Soon after the news broke, the CIAA opened an investigation, as it often does when media exposure leaves little choice. Yet its record suggests a pattern: cases involving powerful figures frequently stall, and files gather dust. Investigations without convictions risk becoming rituals — procedural gestures that reassure the public while preserving the status quo.

Next come the two concrete bridges in Kathmandu — Teku-Kalimati and Min Bhawan-Tinkune. In 2014, Pappu Construction Pvt. Ltd. was awarded contracts under two separate packages to build four bridges in Kathmandu: Teku and Dallu under one package, and Tinkune and Bijulibazaar under another. All were to be completed by 2017. 

Deadlines passed. Extensions followed. The Bijulibazaar Bridge opened in 2019. The Dallu Bridge followed in 2021. But the Teku Bridge ran into serious trouble. Kamala Bridge, incomplete for 14 years, tops the list. Government inspections found substandard materials, rendering the structure unsafe for vehicular movement. The bridge was closed over structural concerns, and vehicles remain barred. Authorities are still undecided whether to repair or demolish it — a hesitation that itself reflects institutional paralysis.

The core question lies here: if defects were so glaring, why did the Department of Roads not intervene at the outset, as it later did with the Tinkune Bridge? Why was construction allowed to proceed? Accountability cannot stop with the contractor alone. Officials who approved, overlooked, or ignored aberrations must also be held responsible. Public funds lost to defective projects should be recovered. Without visible consequences, corruption becomes a low-risk, high-reward enterprise.

The Tinkune Bridge presents an even bleaker picture. Contracted in 2014, it suffered from flawed design and negligent construction from the beginning. The Department of Roads halted work after identifying serious structural problems. Construction stopped in 2020 and has not resumed. Portions were demolished due to quality concerns. Today, two pillars and fragments of concrete stand exposed — monuments not to progress, but to administrative laxity.

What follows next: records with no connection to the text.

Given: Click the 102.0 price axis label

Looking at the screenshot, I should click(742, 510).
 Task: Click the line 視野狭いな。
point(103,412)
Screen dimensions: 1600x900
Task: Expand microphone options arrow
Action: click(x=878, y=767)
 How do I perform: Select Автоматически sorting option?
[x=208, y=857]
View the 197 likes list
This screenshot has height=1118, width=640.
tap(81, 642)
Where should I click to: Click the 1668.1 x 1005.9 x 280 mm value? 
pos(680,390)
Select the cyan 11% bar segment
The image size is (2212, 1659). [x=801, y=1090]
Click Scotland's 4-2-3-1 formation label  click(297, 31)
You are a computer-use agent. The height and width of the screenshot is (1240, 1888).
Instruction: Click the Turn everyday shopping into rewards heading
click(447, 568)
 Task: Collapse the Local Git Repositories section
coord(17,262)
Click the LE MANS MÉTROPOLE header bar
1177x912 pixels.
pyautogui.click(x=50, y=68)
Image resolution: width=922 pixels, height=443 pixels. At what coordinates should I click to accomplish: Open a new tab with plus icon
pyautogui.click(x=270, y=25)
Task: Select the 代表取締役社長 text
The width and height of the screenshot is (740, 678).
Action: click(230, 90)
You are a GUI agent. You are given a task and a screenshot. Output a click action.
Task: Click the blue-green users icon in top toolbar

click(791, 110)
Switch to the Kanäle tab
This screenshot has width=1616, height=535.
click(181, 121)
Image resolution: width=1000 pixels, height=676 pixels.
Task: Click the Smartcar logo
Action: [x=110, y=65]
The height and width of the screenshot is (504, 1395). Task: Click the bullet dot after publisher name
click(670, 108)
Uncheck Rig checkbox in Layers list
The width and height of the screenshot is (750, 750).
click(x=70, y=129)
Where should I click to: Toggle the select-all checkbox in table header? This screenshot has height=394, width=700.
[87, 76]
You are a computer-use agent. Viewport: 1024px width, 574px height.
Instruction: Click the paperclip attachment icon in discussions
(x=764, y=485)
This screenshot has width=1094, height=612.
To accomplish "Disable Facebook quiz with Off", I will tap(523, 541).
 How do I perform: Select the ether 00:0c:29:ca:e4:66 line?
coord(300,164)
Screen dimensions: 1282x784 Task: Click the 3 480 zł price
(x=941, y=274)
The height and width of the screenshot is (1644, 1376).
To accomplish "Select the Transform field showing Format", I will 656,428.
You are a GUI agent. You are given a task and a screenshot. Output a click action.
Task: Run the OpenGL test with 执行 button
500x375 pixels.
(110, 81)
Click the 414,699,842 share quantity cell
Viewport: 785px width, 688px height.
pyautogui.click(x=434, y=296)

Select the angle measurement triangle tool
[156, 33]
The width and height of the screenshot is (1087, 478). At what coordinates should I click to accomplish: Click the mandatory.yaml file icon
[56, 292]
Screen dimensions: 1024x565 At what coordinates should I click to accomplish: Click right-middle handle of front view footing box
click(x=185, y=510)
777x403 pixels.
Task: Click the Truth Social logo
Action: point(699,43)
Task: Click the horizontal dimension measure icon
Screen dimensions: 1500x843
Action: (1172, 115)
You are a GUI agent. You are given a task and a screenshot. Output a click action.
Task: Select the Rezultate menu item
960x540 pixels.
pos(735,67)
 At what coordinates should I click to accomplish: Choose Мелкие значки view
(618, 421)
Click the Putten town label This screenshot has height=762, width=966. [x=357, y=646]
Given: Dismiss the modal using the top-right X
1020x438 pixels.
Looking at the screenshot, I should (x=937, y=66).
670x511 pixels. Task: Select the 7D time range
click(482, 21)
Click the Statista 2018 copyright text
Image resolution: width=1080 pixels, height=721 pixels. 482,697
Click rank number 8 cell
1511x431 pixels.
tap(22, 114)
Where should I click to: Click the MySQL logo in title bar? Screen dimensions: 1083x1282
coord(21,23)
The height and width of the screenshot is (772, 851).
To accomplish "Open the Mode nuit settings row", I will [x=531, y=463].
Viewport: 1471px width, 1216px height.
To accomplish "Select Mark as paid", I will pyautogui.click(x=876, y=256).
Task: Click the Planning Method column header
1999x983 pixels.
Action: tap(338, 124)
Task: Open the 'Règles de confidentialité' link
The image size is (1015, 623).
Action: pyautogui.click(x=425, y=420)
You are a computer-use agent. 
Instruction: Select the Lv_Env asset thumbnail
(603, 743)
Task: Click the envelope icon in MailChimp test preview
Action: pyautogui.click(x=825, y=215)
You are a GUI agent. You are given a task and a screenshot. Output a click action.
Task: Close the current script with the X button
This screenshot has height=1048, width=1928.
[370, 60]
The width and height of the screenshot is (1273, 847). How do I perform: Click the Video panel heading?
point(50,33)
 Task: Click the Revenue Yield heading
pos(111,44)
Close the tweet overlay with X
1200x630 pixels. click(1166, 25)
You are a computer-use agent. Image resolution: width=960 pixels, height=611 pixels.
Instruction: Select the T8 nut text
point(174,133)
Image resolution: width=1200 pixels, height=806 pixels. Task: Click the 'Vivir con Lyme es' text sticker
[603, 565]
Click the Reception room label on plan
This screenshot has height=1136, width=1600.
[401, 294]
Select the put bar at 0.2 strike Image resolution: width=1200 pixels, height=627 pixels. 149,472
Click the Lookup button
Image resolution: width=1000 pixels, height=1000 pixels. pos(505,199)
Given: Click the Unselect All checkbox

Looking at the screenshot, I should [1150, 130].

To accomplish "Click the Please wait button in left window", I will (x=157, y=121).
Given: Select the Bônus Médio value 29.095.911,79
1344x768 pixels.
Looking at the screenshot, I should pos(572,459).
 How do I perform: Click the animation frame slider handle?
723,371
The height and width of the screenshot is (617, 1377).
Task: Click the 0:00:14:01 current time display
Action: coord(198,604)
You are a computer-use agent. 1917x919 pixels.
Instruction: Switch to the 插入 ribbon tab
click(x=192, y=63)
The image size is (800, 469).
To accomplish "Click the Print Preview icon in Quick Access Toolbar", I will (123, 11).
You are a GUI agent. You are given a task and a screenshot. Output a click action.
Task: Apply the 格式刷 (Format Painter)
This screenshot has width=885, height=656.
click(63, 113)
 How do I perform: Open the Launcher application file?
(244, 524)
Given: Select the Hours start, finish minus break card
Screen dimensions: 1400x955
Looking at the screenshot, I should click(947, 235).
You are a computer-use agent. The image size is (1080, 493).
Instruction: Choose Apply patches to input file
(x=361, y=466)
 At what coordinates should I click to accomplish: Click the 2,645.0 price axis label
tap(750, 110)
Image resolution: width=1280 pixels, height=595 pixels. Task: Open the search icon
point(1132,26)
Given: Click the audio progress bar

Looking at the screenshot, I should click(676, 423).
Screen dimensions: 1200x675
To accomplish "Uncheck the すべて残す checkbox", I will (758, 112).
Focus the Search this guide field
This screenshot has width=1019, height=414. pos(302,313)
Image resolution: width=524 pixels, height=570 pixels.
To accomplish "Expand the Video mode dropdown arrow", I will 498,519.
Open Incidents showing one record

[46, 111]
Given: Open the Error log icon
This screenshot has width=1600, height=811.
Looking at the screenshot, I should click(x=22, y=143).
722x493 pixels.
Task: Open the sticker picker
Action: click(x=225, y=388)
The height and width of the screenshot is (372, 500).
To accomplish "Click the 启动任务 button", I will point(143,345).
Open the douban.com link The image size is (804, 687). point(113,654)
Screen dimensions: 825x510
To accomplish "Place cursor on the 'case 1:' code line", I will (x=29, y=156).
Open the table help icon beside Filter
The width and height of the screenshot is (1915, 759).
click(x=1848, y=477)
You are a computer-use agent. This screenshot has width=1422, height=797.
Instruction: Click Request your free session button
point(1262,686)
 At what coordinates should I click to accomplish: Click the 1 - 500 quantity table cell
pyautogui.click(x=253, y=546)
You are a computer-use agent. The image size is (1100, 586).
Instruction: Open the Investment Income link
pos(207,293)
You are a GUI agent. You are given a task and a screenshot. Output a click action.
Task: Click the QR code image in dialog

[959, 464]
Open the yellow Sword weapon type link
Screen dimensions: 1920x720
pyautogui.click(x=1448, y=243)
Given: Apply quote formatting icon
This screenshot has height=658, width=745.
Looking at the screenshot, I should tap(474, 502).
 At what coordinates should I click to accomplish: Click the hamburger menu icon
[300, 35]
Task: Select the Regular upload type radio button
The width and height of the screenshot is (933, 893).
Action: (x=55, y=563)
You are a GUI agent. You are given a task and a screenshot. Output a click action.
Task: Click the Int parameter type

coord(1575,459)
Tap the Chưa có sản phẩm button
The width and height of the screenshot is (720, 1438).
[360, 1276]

These skeletal remains are more than eyesores; they are dangers. On October 1, 2023, a motorcyclist lost his life after falling into an open trench at the Tinkune site. Who bears responsibility for that death — the contractor, supervising engineers, or government authorities who allowed a hazardous site to persist? When negligence costs a human life, corruption ceases to be abstract; it becomes fatal.

Substandard works

Pappu Construction cannot evade responsibility for substandard works, repeated delays, and the economic losses imposed on the public through congestion and inefficiency. Yet the issue extends beyond one company. In a televised interview, the contractor claimed that payments had to be distributed from ministers down to local intermediaries, leaving only 25 per cent of allocated funds for actual construction. If even partially true, this reveals a chain of extraction that corrodes projects from inception.

If corruption operates vertically — from decision-makers to implementers — then scapegoating a single contractor does not solve the problem. The rot is systemic. It is embedded in procedures, normalized in practice, and shielded by silence.

A bridge is meant to connect two points. But these bridges connect something else: power and profit, negligence and impunity, public funds and private gain. They are not bridges to development; they are bridges to nowhere — suspended between promise and betrayal. Concrete pillars rise, yet institutional foundations sink. Until accountability becomes real, until public outrage focuses not on spectacle but on systemic theft, more such monuments will rise across the country.

Nepal does not merely need stronger cement; it needs a stronger conscience. Without moral conviction, physical infrastructure will continue to collapse — if not structurally, then ethically.